Composer la musique d’une série produite par Booba n’est pas un mince défi. Pourtant, Clément Dumoulin l’a relevé haut la main. Disponible depuis ce jeudi 28 mars sur Prime Vidéo, Ourika est l’occasion d’entendre les thèmes rap et les scores imaginés par le compositeur. Un travail sur lequel l’artiste est d’ailleurs revenu auprès de L’Éclaireur durant le festival Séries Mania, en partenariat avec la Sacem.
Qu’est-ce qui fait une bonne bande originale ?
Je pense qu’une bonne bande originale se mesure à l’impact qu’elle a sur le spectateur. Elle est au service du film ou de la série et permet de lui offrir un style, d’étoffer la narration, de favoriser le rythme et de créer une ambiance. En fonction de l’objectif, des besoins, du montage et de l’histoire, la musique remplit différents rôles. Dès qu’on crée la BO, on espère qu’elle ira dans le sens de ce qu’on veut lui faire raconter. Pour moi, une bonne bande originale est une bande originale dont on se souvient.
Ourika est une série produite par Booba, avec qui vous avez déjà travaillé. Comment avez-vous appréhendé cette expérience ?
Je l’ai appréhendée avec toute la mesure nécessaire pour aborder un projet ambitieux comme Ourika. J’avais conscience de la chance que j’avais de me retrouver sur un projet aussi formidable. Cette série a été l’occasion de retrouver Booba, mais elle représente aussi un terrain de jeu exceptionnel. Pour un compositeur, pour un créatif comme moi, c’est extraordinaire parce que c’est un endroit où j’ai pu vraiment essayer des choses.
Avec Booba, on a cherché à faire une musique qui nous ressemble, un peu différente de ce que l’on a l’habitude d’entendre dans ce type de cinéma. Ourika est un polar et le polar a des codes. Le véritable défi était d’allier le rap, la musique qui nous ressemble et que l’on aime, aux codes du polar. Ça a été un travail fastidieux, parce que le rap est une musique qui a énormément de caractère. Il fallait donc laisser toute la place à cette musique sans qu’elle écrase l’image. Il fallait la rendre narrative au-delà de l’expression pure du style qu’elle offre. Il fallait aussi la faire évoluer, qu’elle soit toujours là, qu’on l’entende ou pas. Il fallait qu’elle soit à la bonne distance. C’est l’objectif que l’on se fixe tous quand on est au service d’un film ou d’une série.

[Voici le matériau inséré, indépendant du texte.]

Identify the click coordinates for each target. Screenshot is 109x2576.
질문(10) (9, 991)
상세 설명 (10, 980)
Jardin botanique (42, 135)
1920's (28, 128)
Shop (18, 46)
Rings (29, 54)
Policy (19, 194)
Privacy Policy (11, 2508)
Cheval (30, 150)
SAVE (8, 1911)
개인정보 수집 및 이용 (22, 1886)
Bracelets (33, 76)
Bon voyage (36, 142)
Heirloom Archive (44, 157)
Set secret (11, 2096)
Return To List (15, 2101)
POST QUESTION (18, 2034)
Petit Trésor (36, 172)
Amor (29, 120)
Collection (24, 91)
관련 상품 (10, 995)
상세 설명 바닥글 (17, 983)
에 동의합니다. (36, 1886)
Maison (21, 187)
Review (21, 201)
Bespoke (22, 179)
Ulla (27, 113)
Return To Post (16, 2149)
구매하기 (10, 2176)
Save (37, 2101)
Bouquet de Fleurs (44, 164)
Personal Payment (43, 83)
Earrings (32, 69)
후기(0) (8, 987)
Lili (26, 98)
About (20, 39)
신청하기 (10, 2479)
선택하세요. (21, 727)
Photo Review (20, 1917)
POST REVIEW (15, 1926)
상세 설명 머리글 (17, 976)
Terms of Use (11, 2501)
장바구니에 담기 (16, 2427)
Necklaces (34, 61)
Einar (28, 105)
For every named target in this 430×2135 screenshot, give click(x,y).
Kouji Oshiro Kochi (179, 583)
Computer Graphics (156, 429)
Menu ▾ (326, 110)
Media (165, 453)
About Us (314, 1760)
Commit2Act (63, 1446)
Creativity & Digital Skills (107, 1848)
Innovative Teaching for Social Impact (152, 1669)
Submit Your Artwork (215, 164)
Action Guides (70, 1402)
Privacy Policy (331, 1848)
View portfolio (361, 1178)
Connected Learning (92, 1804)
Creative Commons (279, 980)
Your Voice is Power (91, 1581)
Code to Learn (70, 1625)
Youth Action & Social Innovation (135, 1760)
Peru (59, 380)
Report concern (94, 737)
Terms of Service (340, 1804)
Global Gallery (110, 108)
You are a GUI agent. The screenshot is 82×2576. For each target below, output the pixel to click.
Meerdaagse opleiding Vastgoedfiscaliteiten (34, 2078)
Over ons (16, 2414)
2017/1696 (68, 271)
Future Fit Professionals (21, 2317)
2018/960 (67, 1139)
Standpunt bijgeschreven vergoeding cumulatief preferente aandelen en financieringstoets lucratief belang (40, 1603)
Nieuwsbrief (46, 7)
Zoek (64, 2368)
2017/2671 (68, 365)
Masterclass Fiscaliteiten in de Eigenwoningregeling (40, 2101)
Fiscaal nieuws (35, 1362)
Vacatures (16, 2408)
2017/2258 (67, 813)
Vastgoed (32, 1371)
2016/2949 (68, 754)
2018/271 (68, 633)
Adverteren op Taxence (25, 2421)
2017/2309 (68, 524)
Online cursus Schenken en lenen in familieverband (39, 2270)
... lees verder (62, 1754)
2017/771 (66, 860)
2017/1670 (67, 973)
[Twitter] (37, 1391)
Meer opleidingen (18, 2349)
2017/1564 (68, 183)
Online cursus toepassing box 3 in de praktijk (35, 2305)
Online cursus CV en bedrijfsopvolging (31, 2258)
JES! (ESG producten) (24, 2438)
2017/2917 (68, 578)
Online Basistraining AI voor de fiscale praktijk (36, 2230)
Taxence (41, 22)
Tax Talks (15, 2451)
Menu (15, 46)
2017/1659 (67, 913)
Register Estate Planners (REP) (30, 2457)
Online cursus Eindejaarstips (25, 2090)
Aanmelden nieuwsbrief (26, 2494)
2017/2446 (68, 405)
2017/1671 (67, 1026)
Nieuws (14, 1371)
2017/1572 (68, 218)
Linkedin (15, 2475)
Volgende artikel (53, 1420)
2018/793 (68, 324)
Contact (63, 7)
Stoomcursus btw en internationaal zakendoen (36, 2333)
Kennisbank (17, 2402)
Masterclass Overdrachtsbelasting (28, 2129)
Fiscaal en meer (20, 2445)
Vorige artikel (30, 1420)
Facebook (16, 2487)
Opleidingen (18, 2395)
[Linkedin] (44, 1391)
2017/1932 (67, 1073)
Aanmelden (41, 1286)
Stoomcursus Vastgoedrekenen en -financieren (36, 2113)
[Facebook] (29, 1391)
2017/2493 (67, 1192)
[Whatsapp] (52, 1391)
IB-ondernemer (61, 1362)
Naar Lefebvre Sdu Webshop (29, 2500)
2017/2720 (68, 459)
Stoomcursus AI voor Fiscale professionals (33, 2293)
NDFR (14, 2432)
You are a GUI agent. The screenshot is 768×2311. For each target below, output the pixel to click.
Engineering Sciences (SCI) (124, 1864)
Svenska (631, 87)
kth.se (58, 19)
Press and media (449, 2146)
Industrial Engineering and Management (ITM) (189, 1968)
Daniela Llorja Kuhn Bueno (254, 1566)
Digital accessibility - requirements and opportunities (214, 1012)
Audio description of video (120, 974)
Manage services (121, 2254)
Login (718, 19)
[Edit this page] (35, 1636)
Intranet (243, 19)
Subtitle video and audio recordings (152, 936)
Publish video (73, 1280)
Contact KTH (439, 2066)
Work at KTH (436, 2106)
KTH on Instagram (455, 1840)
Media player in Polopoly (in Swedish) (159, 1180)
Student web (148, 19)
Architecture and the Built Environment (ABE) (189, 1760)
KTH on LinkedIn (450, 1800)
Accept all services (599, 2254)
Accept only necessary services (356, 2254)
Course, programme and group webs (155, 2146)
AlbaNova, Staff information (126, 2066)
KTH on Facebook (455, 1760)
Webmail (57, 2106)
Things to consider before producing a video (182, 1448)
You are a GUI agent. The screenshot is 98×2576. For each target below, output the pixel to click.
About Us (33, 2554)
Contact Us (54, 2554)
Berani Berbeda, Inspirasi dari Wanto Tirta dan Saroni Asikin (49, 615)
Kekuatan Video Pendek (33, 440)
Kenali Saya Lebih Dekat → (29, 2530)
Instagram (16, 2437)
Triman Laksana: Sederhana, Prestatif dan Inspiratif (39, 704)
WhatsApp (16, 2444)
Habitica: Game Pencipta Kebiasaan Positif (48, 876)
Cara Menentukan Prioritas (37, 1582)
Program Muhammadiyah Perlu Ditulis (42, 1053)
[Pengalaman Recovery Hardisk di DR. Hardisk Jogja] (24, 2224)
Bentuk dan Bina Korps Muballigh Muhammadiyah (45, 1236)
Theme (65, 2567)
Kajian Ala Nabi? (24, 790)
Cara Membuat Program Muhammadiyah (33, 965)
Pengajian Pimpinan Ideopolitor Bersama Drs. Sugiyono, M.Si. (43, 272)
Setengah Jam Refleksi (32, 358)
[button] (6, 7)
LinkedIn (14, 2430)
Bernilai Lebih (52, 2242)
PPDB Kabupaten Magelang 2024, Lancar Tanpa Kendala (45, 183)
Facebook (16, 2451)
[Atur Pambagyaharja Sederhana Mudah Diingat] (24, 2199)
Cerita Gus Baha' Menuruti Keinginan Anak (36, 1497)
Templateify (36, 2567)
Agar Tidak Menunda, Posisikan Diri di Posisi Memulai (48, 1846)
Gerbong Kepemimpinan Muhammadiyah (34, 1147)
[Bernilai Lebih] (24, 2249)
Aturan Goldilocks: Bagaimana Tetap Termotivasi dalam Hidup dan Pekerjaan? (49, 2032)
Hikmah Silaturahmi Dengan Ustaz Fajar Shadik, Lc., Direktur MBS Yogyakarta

Est-ce différent de travailler au service d’une œuvre qui est pilotée par une personne qui est dans le milieu de la musique ?
Chaque film ou série a sa personnalité et ses caractéristiques. Sur Ourika, avec Booba, on parlait le même langage et on s’est immédiatement compris. Ce qui est parfois difficile quand j’arrive sur un projet, c’est d’établir un langage commun, notamment avec des gens qui ne connaissent pas la musique ou qui n’ont pas sa technicité.
Plus tôt j’arrive sur un projet, mieux c’est, parce que ça permet au moins d’établir un langage commun avec le réalisateur ou la réalisatrice et les équipes du montage. Avec Booba, nous avions la même sensibilité et nous avons avancé tout droit.
Comment s’est déroulée cette nouvelle collaboration, notamment en termes de propositions artistiques ? Booba avait-il déjà une idée ? Lui avez-vous présenté les vôtres ?
Tout se passe dans l’échange, toujours. Chacun était force de proposition, à commencer par Booba évidemment, qui était sur le projet avant moi. Je suis arrivé sur la série au moment du tournage et au début du montage. À ce moment-là, Booba avait déjà mis en place une ligne artistique tournée vers le rap, très moderne, très esthétique. C’était super ! Il m’a fait écouter des choses, puis comme j’avais une autre idée qui n’était pas loin de la sienne, mais qui me paraissait plus narrative, nous avons travaillé ensemble.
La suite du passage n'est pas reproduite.